American Ponzi scheme swindler and conman

Ferdinand De Wilton Ward Jr. (1851–1925) was an American swindler. The collapse of his Ponzi scheme caused the Panic of 1884 and the bankruptcy of notables including Thomas Nast and Ulysses S. Grant, who had joined his son, Ulysses S. "Buck" Grant. Jr., as a partner in Ward's banking business.

==Background==
Ward was born in 1851 in Geneseo, New York, to Jane Ward and Reverend Ferdinand De Wilton Ward, who had been missionaries in India. He was the youngest of their three surviving children. His older siblings were William Shaw Ward (1843–1917) and Sarah Ward Brinton (1837–1924).

In 1873, Ward moved to New York City, and was a clerk at the Produce Exchange. Soon after his move, he stole money from a Sunday School and laundered it through a bank, enriching himself. After marrying an heiress, Ella Champion Ward, née Green, in 1877, he was able to use her family's wealth for his advantage.

==Ponzi scheme==
In 1880 he established his own banking and brokerage firm. One of the first investments in his firm came from James Dean Fish, president of the Marine National Bank, who continued colluding in Ward's swindle until its collapse.
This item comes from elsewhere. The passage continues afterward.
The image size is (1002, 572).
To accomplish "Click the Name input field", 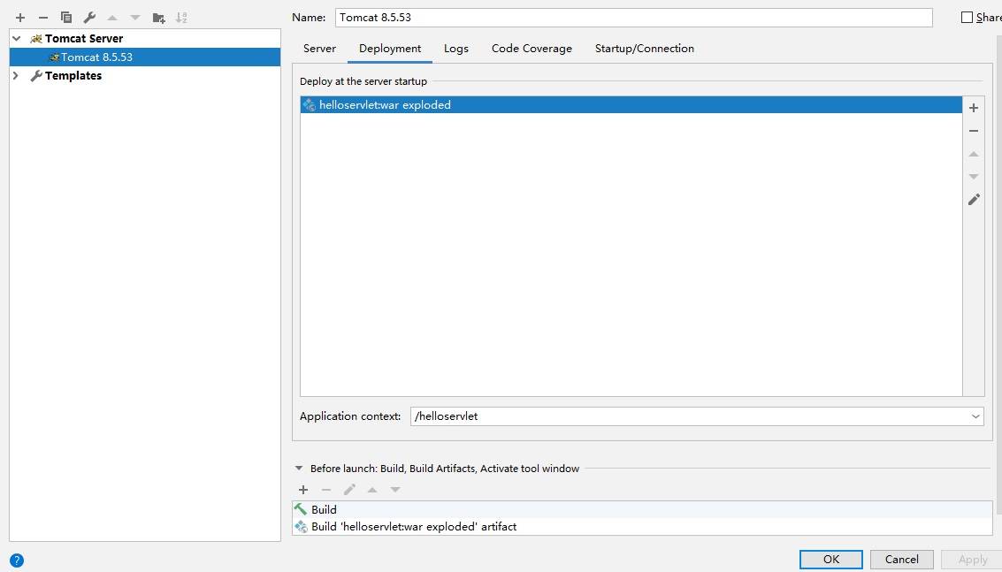I will click(633, 18).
Ward also came into contact with Ulysses S. "Buck" Grant. Jr., the son of former president Ulysses S. Grant, as his brother was a roommate of Grant Jr. at Columbia University. Eventually, Ward gained the trust and investments of Grant, Jr., whose name he attached to his own firm, now called Grant & Ward. Ward ran the company as a Ponzi scheme, claiming that he had inside access to government contracts, a claim which gained further credence when the former president later joined the firm as a full partner after investing $100,000 into the firm. Ward used the same securities over and over again as collateral against loans and paid off older investors with money raised from newer ones, along with paying investors high interest on investments. Some investors, such as the Grants, kept most of their funds in the firm, receiving 2-3% profits per month.

While his fraud remained undetected, Ward found great success, gaining $9 million, a brownstone in New York, and a palatial 25-acre estate in Connecticut. The Grants also gained wealth through the elaborate scheme, which gave Ward the nickname "The Young Napoleon of Wall Street".
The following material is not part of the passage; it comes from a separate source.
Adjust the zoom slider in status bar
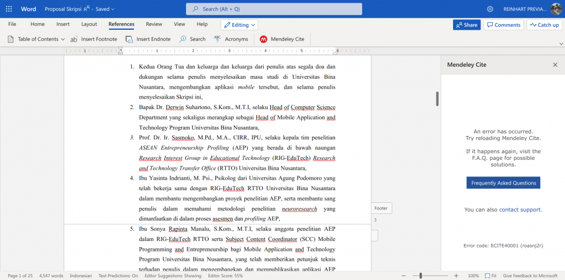 pyautogui.click(x=420, y=276)
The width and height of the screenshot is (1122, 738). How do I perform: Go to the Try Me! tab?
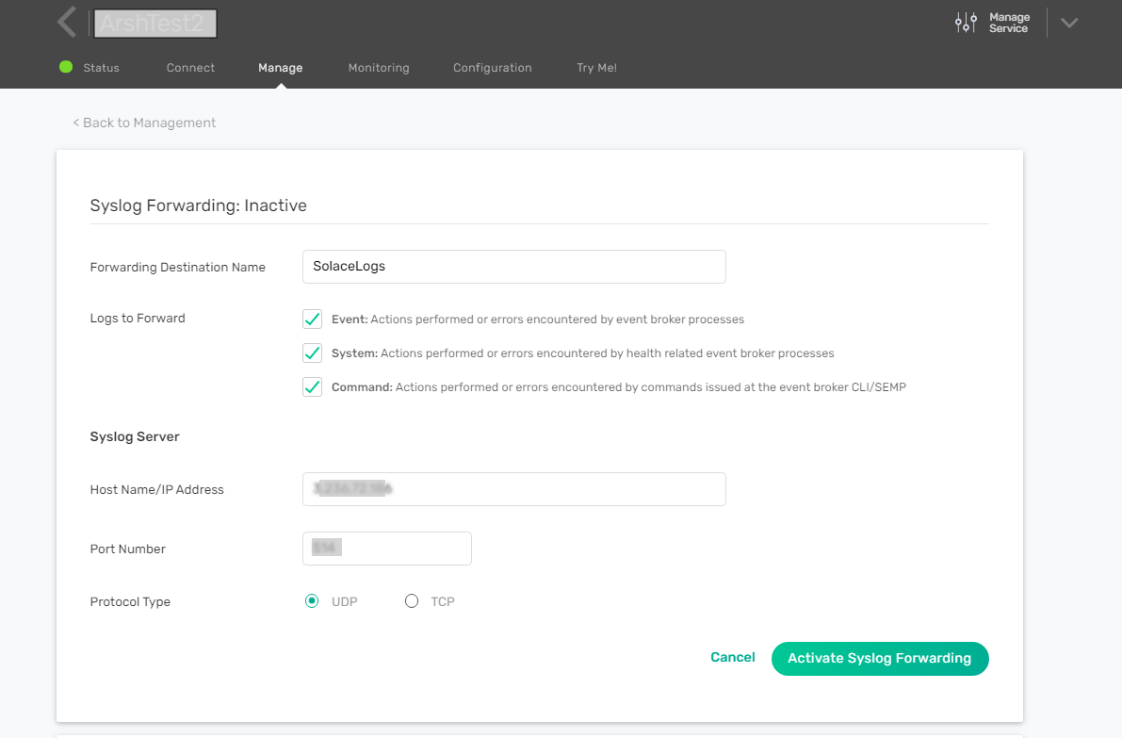coord(596,68)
However, the scheme eventually collapsed on May 4, 1884, bankrupting the Grants, The Marine National Bank, Thomas Nast, and many other investors, and setting off the Panic of 1884. Despite the elder Grant taking out a $150,000 personal loan from his friend William H. Vanderbilt, the collapse was irreversible, and the securities lost. Ward himself fled.

Ward was later brought before the New York Supreme Court, found guilty of fraud, and sentenced to ten years in prison. During his trial, Ward showed no remorse for his actions, explaining that he had to "rob Peter to pay Paul".

==Later years==
During his time in prison at Sing Sing, Ward lived fairly comfortably through his connections, and was released after serving only six years. While he was imprisoned, his wife, Ella, willed her entire estate to the support, education, and maintenance of her son Clarence until he turned 25. Ella died in 1890, and the inheritance moved to Clarence, who moved in with Ella's family. This move deprived Ward of much of his wealth.
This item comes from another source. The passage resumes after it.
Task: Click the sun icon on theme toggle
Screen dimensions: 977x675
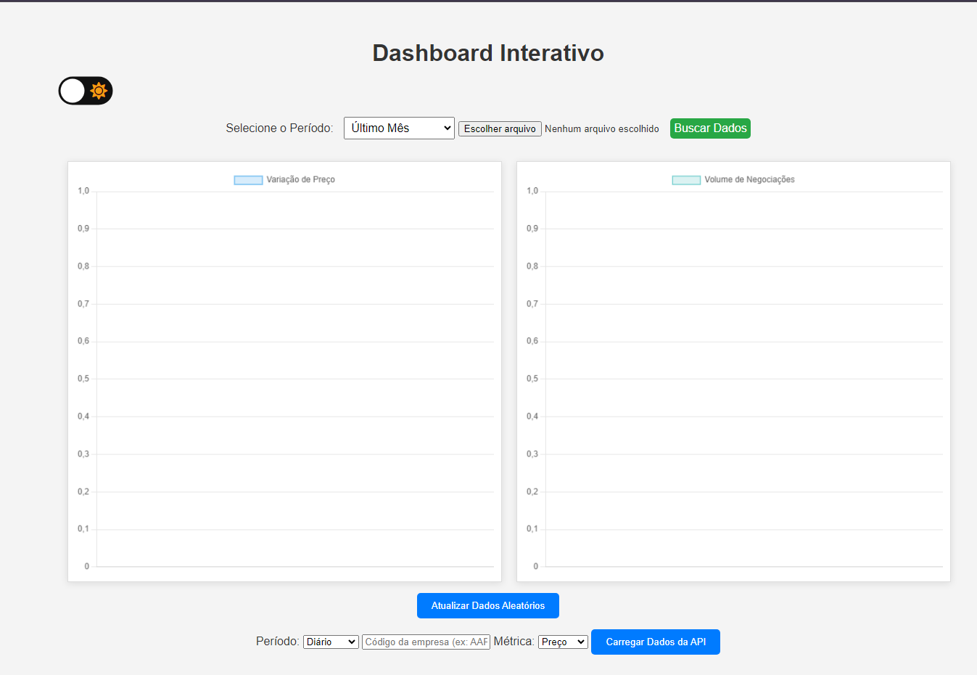Action: pos(98,90)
After his release, Ward attempted to gain back his wealth to no avail, pursuing legal avenues but also orchestrating a failed attempt to kidnap Clarence. In 1894, Ward married Isabella Ward, née Storer, and soon afterwards faded into relative obscurity, although he occasionally commented on the collapse of Grant & Ward and Ulysses S. Grant. He died in 1925 at the age of 74, and his wife died one year later.

Ward's grandson, F. Champion Ward, was a vice president at the Ford Foundation, and his great-grandson, Geoffrey C. Ward, is an author who wrote the book A Disposition to Be Rich about his great-grandfather in 2013.